* **Aim of the exercise**
In the entries below, find the line with "[Projet precedent] (138, 2571)" and the line with "Refund Policy (384, 1654)". Return those two lines and all lines between them, exactly.

* **Data records**
******

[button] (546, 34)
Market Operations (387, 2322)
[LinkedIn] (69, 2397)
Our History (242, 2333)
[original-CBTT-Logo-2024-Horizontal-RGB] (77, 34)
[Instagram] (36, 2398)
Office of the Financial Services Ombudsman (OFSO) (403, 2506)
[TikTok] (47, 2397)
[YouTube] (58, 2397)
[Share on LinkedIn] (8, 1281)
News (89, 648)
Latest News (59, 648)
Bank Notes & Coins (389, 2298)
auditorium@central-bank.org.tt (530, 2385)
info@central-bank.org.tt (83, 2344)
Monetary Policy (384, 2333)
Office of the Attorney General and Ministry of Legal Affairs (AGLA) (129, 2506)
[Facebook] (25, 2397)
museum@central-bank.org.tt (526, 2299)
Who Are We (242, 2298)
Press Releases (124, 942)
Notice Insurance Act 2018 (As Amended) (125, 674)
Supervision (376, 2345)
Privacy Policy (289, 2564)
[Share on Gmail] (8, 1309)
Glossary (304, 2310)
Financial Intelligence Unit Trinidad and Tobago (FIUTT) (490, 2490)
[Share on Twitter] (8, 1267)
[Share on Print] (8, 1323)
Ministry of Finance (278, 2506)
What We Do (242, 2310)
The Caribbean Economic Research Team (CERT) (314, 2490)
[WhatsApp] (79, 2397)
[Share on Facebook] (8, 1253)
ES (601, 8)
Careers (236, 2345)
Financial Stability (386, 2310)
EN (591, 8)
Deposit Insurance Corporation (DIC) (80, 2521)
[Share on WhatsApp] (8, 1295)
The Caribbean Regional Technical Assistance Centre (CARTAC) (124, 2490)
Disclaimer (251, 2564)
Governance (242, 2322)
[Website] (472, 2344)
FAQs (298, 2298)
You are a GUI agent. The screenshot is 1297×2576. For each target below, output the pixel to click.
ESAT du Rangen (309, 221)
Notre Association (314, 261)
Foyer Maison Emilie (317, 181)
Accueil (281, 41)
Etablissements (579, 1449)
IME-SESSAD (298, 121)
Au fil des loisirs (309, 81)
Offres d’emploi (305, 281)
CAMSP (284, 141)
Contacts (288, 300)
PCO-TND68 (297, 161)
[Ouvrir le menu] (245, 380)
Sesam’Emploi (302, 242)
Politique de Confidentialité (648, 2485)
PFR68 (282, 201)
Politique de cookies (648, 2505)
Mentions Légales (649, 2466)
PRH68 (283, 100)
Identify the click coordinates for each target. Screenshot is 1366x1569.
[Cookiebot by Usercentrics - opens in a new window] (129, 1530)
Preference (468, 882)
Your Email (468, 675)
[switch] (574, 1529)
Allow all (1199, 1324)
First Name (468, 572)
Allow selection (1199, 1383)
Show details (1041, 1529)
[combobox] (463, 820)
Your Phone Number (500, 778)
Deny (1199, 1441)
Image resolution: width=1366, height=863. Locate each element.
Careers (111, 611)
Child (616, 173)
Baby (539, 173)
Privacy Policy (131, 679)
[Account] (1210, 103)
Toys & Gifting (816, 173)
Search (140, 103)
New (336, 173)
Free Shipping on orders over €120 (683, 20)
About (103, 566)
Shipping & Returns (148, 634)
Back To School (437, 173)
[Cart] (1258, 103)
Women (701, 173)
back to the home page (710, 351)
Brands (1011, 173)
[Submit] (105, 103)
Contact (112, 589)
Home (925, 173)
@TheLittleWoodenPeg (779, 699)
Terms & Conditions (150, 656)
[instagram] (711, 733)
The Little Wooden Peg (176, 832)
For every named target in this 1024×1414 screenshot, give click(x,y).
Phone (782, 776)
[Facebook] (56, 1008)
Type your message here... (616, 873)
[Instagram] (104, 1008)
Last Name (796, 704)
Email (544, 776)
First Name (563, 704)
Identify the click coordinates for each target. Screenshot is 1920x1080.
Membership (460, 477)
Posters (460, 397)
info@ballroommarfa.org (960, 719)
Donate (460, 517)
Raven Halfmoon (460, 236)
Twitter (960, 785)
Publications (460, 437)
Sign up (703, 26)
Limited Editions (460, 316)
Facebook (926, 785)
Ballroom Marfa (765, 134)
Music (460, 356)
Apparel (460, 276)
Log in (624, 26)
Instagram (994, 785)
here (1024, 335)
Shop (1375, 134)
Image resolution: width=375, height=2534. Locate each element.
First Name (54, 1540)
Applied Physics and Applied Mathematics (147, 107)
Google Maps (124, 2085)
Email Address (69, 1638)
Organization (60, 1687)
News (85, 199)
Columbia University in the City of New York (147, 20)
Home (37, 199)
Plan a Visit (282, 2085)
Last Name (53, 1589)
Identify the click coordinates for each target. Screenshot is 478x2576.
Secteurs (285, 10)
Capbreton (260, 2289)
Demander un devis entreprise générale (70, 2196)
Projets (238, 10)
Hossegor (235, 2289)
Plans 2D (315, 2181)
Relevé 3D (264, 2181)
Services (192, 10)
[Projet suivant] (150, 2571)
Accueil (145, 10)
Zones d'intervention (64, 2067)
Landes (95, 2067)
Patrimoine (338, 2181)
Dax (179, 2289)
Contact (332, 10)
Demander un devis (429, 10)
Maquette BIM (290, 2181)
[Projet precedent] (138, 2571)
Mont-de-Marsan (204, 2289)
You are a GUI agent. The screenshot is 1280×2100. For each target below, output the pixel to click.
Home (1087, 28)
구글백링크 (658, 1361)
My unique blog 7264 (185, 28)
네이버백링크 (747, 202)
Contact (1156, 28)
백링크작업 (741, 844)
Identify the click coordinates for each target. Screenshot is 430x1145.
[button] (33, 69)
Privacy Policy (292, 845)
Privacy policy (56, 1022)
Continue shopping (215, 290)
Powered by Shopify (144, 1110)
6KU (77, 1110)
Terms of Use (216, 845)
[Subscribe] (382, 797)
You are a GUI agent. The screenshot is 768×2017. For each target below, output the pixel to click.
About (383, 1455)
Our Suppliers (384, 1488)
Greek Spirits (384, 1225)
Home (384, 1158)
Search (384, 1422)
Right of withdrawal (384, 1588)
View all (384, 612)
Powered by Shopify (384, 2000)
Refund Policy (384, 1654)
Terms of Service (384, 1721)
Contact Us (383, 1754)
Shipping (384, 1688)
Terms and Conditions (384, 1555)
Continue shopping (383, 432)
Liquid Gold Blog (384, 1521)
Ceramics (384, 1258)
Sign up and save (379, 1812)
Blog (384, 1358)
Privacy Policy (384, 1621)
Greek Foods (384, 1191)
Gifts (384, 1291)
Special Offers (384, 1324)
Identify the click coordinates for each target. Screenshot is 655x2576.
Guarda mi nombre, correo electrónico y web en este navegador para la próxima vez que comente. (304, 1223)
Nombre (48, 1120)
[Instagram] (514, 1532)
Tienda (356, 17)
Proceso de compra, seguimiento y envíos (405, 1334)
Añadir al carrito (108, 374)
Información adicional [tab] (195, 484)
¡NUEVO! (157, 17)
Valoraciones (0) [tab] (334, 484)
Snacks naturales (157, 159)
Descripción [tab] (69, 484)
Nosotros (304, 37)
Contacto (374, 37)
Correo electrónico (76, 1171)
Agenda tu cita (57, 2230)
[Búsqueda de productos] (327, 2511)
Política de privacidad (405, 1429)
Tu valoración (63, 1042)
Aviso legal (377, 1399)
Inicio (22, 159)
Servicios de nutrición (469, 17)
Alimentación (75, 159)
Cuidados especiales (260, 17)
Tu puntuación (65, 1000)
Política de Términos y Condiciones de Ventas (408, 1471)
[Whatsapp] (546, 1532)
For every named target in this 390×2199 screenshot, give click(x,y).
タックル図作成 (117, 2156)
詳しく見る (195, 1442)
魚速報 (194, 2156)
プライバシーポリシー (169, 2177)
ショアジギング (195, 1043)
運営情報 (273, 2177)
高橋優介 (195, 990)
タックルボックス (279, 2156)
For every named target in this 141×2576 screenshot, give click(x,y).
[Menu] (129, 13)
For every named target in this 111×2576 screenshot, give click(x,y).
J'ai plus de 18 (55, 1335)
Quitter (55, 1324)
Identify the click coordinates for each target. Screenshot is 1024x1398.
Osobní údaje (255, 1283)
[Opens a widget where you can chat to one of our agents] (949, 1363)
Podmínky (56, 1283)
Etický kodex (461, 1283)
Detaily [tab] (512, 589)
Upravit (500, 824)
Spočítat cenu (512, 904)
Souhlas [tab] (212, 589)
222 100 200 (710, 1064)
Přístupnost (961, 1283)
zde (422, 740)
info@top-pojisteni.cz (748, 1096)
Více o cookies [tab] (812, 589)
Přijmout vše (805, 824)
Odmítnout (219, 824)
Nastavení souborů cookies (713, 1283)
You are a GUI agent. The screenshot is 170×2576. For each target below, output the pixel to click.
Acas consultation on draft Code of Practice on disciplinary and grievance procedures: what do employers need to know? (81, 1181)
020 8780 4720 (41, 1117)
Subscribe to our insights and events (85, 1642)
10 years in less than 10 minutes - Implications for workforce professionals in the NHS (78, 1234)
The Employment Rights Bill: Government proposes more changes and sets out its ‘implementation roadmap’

******

* **Result of the task**
[Projet precedent] (138, 2571)
Mont-de-Marsan (204, 2289)
You are a GUI agent. The screenshot is 1280×2100. For each target below, output the pixel to click.
Home (1087, 28)
구글백링크 (658, 1361)
My unique blog 7264 (185, 28)
네이버백링크 (747, 202)
Contact (1156, 28)
백링크작업 (741, 844)
Identify the click coordinates for each target. Screenshot is 430x1145.
[button] (33, 69)
Privacy Policy (292, 845)
Privacy policy (56, 1022)
Continue shopping (215, 290)
Powered by Shopify (144, 1110)
6KU (77, 1110)
Terms of Use (216, 845)
[Subscribe] (382, 797)
You are a GUI agent. The screenshot is 768×2017. For each target below, output the pixel to click.
About (383, 1455)
Our Suppliers (384, 1488)
Greek Spirits (384, 1225)
Home (384, 1158)
Search (384, 1422)
Right of withdrawal (384, 1588)
View all (384, 612)
Powered by Shopify (384, 2000)
Refund Policy (384, 1654)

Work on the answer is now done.